Exculpatory Clauses Releasing an Entity from its Own Negligence

Exculpatory Clauses Releasing an Entity from its Own Negligence

Advice to companies looking to update their pre-incident exculpatory clauses based on this latest ruling.

When is a pre-incident exculpatory clause valid and enforceable?

In February 2015, the Florida Supreme Court resolved a longstanding conflict among Florida’s District Courts regarding the language required in pre-incident exculpatory clauses to release an entity from its own negligence and issued a new seminal case in this area of law.

What does clear and unequivocal mean with respect to exculpatory clauses?

It means that an exculpatory clause must be unambiguous and the intention to be relieved from liability must be made clear. In other words, the wording must be so clear and understandable that an ordinary and knowledgeable person will know what he or she is contracting away.

Is specific wording necessary to meet this standard?

Prior to February 2015, Florida’s First, Second, Third and Fourth Districts held that exculpatory clauses were only effective to bar negligence actions if it clearly stated that it released an entity from liability for its own negligence. That generally required the terms “negligence” or “negligent act” to be clearly set forth to absolve the entity of its own negligence.

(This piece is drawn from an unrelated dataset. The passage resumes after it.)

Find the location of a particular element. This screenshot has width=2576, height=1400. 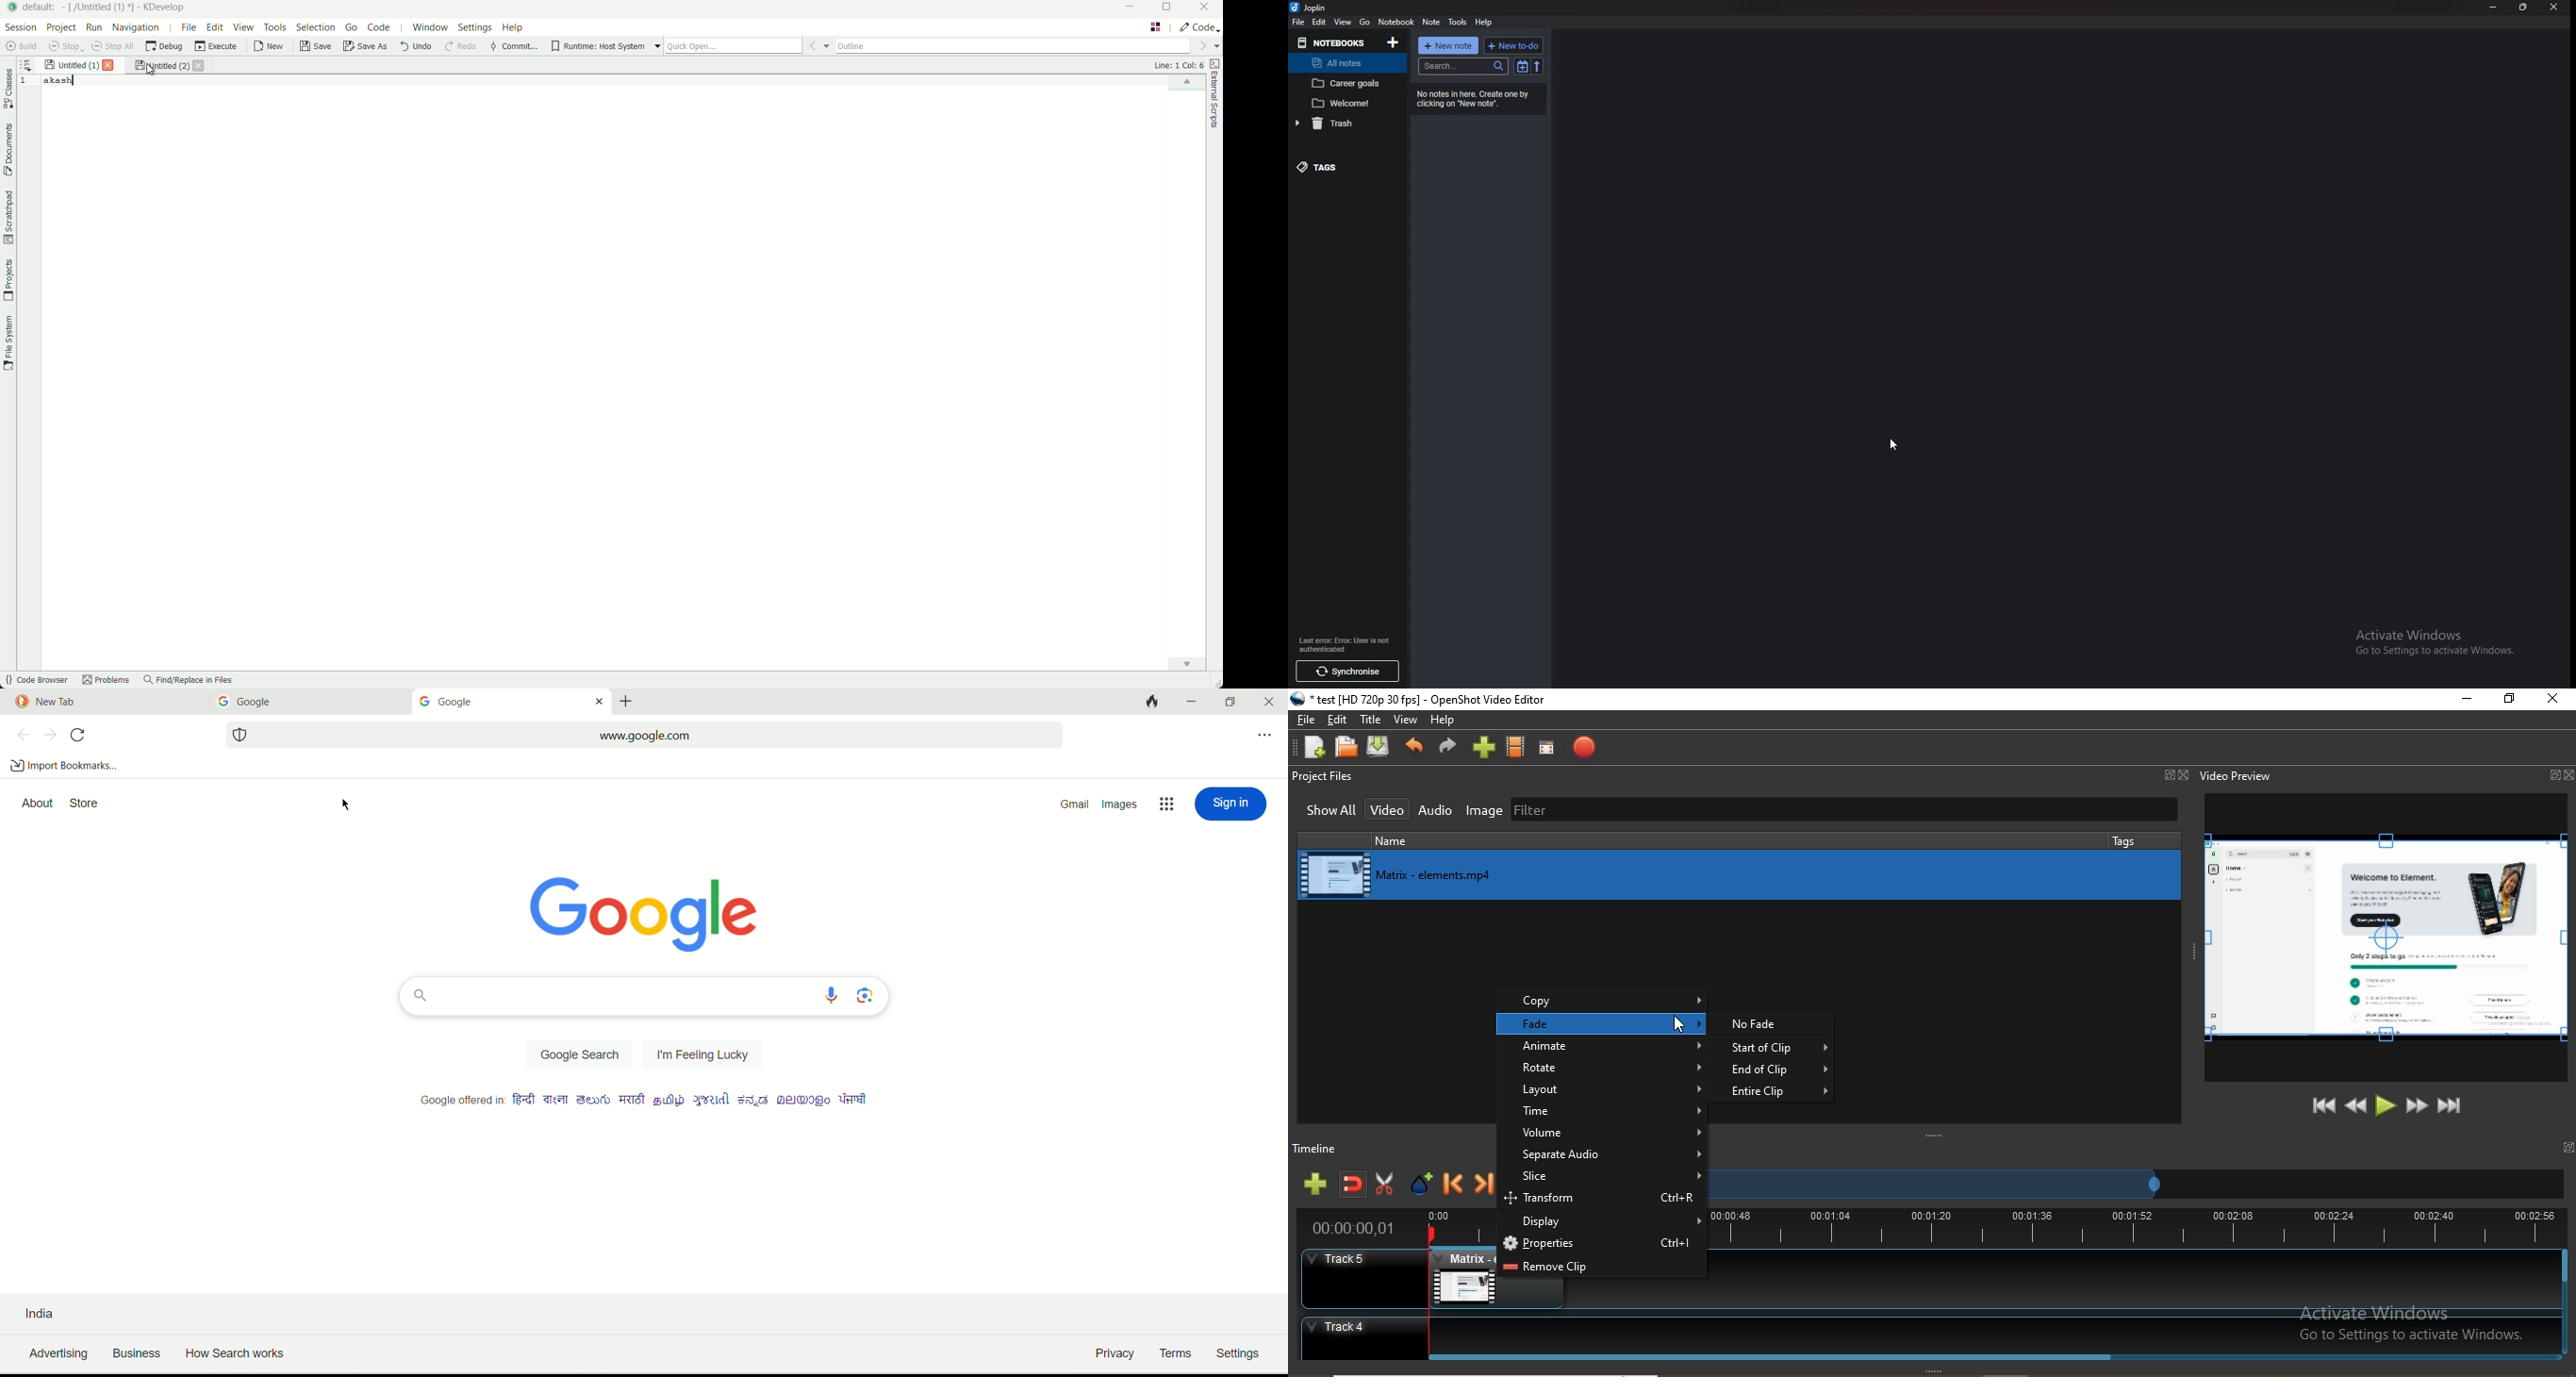

time is located at coordinates (1607, 1113).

However, the Fifth District disagreed and held that an exculpatory clause could be clear and unequivocal and release a party from liability for its own negligence without specifically mentioning “negligence” or “negligent acts.”

In February 2015, the Supreme Court of Florida decided this conflict of whether a pre-incident exculpatory clause that did not contain express language releasing a party of liability for its own “negligence” or “negligent acts” was enforceable, and found in favor of the Fifth District’s reasoning. In Sanislo v. Give Kids the World, Inc., 157 So. 3d 256 (Fla. 2015), the exculpatory clause at issue did not contain the express terms “negligence” or “negligent act,” yet the Florida Supreme Court ruled it was sufficiently clear to absolve the defendant of the defendant’s own negligence because it was clear and unequivocal that the clause at issue was doing just that. It held that such clauses were effective to bar negligence actions where the language is clear and unambiguous indicating the intent to be relieved from liability in such circumstances.

What advice can you suggest to companies based on this ruling?

When drafting or reviewing exculpatory clauses, companies should look to the exculpatory clause approved by the Florida Supreme Court in Sanislo as a good model, but tailor the clause for its personal use. Furthermore, while it is no longer required to use the terms “negligence” or “negligent acts,” companies should err on the side of caution and nevertheless include these terms since the Florida Supreme Court did acknowledge in Sanislo that doing so may be a better practice and create a higher likelihood of passing the clear and unequivocal standard.